Una retrospettiva suggestiva, quella di cui parleremo oggi, a proposito dei concerti No Nukes, no al nucleare.
Altri tempi, altra politica, altri artisti e soprattutto altra partecipazione della società civile, ma un filo rosso che unisce l’oggi al ieri, il tema del nucleare. Una storia che va raccontata a beneficio dei più giovani, per dimostrare che cambiare è possibile e che si può essere padroni del proprio destino, basta volerlo.
Dobbiamo tornare al 1979, all’indomani dell’incidente di Three Mile Island, in Pennsylvania, quando un gruppo di artisti statunitensi decise di unirsi in un gruppo di pressione (MUSE – Musicians United for Safe Energy, ossia Musicisti Uniti per un’energia sicura) che avrebbe sostenuto la posizione del no al nucleare, finanziando movimenti anti-nuclearisti e sensibilizzando l’opinione pubblica americana.
Tra i promotori dell’iniziativa vi erano artisti del calibro di Jackson Browne, Graham Nash, Bonnie Raitt e John Hall, che riuscirono a coinvolgere nell’iniziativa pezzi da novanta del panorama musicale dell’epoca, tra cui Bruce Springsteen e la E-Street Band, Crosby Stills e Nash, James Taylor, Carly Simon, Colin Young, Tom Petty ed altri.
I MUSE tennero una memorabile serie di cinque concerti al Madison Square Garden di New York nel settembre 1979 per sensibilizzare il pubblico sul tema delle scelte energetiche. Concerti che rimangono nella memoria di molti appassionati anche in virtù delle esibizioni di Bruce Springsteen e della E-Sreet Band incredibili per la sua intensità.
Ma qual è stata l’eredità di No Nukes? Sono solo canzonette, come diceva Edoardo Bennato?
Tutti concordano sul fatto che No Nukes fu qualcosa di più del classico concerto di sostegno ad una causa specifica: per alcuni storici, quello di No Nukes fu il colpo di coda del movimento hippy e dei sessantottini, che dimostrarono di avere mantenuto comunque un potere mediatico anche nel decennio successivo.
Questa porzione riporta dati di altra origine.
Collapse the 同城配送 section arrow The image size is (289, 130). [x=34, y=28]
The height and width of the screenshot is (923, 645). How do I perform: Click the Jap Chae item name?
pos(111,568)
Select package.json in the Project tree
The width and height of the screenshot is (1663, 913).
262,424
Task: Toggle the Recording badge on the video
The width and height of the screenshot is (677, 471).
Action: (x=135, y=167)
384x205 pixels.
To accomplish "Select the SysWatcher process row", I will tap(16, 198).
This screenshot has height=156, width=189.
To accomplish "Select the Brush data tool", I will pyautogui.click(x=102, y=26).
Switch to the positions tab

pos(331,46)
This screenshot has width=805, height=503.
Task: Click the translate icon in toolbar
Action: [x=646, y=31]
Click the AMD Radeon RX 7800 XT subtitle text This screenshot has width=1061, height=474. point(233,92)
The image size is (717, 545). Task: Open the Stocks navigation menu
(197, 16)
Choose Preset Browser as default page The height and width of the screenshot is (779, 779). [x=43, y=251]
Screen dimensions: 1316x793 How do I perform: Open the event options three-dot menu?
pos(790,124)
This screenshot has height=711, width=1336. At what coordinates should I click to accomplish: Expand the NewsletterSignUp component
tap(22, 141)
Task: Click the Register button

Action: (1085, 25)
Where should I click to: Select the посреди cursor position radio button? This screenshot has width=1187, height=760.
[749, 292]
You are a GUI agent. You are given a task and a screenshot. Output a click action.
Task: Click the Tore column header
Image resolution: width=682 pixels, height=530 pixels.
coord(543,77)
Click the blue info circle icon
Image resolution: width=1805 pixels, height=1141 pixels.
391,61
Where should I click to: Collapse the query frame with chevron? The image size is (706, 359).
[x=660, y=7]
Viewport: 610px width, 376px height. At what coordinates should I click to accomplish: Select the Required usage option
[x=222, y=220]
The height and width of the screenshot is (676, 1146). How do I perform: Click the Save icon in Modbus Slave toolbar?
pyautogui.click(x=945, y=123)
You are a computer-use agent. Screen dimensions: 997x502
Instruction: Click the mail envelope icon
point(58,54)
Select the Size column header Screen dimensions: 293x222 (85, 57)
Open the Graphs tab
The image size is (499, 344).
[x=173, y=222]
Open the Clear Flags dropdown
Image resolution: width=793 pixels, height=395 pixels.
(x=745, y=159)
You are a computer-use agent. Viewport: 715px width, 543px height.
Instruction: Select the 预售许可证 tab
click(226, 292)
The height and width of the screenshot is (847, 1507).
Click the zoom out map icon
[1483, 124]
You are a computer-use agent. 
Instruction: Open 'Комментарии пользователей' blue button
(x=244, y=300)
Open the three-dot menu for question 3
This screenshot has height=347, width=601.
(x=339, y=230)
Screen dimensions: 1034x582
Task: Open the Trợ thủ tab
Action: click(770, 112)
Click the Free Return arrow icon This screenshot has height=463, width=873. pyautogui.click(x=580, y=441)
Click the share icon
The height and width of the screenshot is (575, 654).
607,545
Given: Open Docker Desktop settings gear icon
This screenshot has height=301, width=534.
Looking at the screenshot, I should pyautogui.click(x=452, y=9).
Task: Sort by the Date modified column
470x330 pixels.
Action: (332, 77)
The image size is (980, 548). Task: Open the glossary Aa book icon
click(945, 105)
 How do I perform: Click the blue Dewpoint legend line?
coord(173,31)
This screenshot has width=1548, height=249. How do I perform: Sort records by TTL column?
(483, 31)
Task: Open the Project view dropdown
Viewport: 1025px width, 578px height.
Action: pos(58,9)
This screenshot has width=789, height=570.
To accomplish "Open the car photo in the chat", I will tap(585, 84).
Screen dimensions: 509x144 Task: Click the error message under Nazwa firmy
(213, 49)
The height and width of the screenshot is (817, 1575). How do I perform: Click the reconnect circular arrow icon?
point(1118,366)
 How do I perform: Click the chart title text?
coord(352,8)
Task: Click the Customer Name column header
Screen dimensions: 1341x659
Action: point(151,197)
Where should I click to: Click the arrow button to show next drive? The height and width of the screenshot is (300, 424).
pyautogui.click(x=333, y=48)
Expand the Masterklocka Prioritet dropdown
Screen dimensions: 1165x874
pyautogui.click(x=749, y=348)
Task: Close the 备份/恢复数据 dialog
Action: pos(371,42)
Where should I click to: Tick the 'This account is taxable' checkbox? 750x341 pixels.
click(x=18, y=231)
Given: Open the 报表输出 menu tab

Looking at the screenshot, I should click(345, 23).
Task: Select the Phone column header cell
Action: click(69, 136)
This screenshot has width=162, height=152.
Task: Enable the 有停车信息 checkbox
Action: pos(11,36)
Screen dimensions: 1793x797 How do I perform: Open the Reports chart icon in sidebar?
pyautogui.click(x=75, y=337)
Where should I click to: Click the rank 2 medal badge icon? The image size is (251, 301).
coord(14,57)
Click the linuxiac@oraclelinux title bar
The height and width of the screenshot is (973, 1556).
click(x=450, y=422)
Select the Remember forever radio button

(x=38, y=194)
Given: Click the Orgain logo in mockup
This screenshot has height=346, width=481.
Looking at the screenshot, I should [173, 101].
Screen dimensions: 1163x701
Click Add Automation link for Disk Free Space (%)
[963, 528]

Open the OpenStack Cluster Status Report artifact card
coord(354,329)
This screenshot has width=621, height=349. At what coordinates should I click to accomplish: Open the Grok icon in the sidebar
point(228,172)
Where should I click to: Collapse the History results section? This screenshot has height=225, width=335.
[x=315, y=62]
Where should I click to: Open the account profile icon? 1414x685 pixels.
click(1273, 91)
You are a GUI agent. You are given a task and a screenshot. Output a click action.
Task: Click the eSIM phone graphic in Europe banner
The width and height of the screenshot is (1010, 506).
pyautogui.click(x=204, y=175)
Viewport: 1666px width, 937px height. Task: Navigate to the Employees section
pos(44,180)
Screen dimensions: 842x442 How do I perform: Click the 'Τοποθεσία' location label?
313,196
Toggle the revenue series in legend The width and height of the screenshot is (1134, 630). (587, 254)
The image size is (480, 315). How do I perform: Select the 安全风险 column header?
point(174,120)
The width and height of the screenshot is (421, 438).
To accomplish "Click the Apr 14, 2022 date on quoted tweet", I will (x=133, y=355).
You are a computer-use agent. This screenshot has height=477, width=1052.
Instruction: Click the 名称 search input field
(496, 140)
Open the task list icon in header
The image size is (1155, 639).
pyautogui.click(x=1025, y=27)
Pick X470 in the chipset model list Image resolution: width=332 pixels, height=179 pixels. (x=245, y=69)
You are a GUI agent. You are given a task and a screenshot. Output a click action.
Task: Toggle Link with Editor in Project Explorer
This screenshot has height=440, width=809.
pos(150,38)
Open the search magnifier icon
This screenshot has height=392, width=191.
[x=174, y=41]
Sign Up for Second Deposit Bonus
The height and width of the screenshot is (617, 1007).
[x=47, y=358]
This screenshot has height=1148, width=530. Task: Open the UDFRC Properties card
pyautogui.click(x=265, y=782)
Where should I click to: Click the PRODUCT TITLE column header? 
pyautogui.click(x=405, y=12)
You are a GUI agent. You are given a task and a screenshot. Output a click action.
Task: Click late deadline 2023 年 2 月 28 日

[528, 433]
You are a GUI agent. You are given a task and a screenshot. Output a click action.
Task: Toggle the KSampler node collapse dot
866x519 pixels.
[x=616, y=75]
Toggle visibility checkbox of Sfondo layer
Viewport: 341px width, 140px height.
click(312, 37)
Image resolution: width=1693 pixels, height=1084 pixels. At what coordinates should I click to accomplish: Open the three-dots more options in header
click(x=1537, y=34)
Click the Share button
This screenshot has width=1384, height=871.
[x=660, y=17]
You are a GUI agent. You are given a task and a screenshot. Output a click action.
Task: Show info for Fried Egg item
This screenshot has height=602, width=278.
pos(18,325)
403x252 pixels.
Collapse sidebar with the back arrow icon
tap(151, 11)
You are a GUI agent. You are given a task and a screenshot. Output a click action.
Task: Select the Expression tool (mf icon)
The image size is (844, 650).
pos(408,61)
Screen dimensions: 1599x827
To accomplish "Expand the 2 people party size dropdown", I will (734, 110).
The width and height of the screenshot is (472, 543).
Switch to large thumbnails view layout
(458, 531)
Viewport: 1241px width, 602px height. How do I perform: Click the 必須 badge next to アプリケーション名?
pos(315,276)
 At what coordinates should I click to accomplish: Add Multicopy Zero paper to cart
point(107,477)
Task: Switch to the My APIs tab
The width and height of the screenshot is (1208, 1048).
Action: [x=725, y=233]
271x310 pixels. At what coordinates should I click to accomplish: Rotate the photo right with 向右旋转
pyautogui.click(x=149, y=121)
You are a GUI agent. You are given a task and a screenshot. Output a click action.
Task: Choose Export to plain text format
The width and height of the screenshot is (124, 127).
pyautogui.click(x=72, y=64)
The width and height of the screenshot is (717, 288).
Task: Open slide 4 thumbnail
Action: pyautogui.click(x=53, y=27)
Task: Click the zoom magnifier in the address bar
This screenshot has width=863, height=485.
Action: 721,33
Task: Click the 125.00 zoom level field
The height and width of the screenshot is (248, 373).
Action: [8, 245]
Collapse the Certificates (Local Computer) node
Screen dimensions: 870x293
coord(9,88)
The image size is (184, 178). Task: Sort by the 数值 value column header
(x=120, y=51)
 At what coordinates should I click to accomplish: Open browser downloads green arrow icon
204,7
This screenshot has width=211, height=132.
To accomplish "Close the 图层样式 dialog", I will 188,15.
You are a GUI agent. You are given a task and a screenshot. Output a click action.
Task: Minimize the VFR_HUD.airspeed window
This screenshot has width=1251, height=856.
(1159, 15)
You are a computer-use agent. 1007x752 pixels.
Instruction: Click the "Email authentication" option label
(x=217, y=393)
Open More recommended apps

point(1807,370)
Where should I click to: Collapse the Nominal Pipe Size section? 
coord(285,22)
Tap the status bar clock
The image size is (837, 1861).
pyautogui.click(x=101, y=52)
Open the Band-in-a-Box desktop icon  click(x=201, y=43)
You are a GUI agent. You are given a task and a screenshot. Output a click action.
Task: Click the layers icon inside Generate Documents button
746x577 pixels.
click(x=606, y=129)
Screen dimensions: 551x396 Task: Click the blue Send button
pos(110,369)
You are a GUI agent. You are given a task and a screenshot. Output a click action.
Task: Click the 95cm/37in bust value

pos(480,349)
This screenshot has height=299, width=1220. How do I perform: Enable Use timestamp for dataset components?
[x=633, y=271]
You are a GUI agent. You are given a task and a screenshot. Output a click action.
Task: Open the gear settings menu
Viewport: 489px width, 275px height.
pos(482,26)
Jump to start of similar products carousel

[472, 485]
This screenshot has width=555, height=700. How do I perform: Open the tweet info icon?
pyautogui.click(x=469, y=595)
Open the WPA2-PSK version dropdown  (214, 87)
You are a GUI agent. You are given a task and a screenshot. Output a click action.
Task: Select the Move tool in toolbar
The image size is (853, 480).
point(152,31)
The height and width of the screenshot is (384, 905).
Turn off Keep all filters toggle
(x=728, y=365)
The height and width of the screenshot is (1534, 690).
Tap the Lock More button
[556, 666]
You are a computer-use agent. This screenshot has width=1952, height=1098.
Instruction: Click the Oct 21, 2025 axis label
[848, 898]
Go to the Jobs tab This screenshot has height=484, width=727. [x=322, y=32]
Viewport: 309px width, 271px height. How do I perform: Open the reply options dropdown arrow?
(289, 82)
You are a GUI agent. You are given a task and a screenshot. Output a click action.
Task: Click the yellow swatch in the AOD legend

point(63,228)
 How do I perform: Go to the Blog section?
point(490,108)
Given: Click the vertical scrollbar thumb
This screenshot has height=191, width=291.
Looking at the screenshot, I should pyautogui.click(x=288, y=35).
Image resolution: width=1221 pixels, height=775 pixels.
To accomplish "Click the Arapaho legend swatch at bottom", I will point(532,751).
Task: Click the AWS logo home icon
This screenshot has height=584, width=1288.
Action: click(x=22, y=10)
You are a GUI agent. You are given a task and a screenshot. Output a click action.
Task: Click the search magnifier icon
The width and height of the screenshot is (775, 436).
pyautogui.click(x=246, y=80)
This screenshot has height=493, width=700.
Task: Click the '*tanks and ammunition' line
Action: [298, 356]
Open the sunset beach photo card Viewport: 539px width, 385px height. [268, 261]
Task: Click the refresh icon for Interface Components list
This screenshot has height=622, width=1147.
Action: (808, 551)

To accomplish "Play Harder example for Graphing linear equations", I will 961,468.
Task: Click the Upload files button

Fu ad ogni modo un evento che mise in dubbio un orientamento politico che non era più in sintonia con la volontà dei cittadini e che contribuì a fermare sostanzialmente il programma nucleare americano. Una evento che causò polemiche e controversie, ma che vide alcuni artisti con la schiena più dritta di molti giornalisti ribattere colpo su colpo ai tentativi di delegittimazione, che arrivavano da più parti: memorabile la risposta che diede Bonnie Raitt a un giornalista che le chiese se non fosse fuori posto un musicista a pontificare sui rischi del nucleare. La caparbia Bonnie rispose testualmente: “Non saremmo qui a protestare se la stampa avesse fatto il suo dovere nell’informare il pubblico sui rischi del nucleare”.
Una storia paradigmatica, quella di No Nukes, che va ricordata anche per la sua attualità.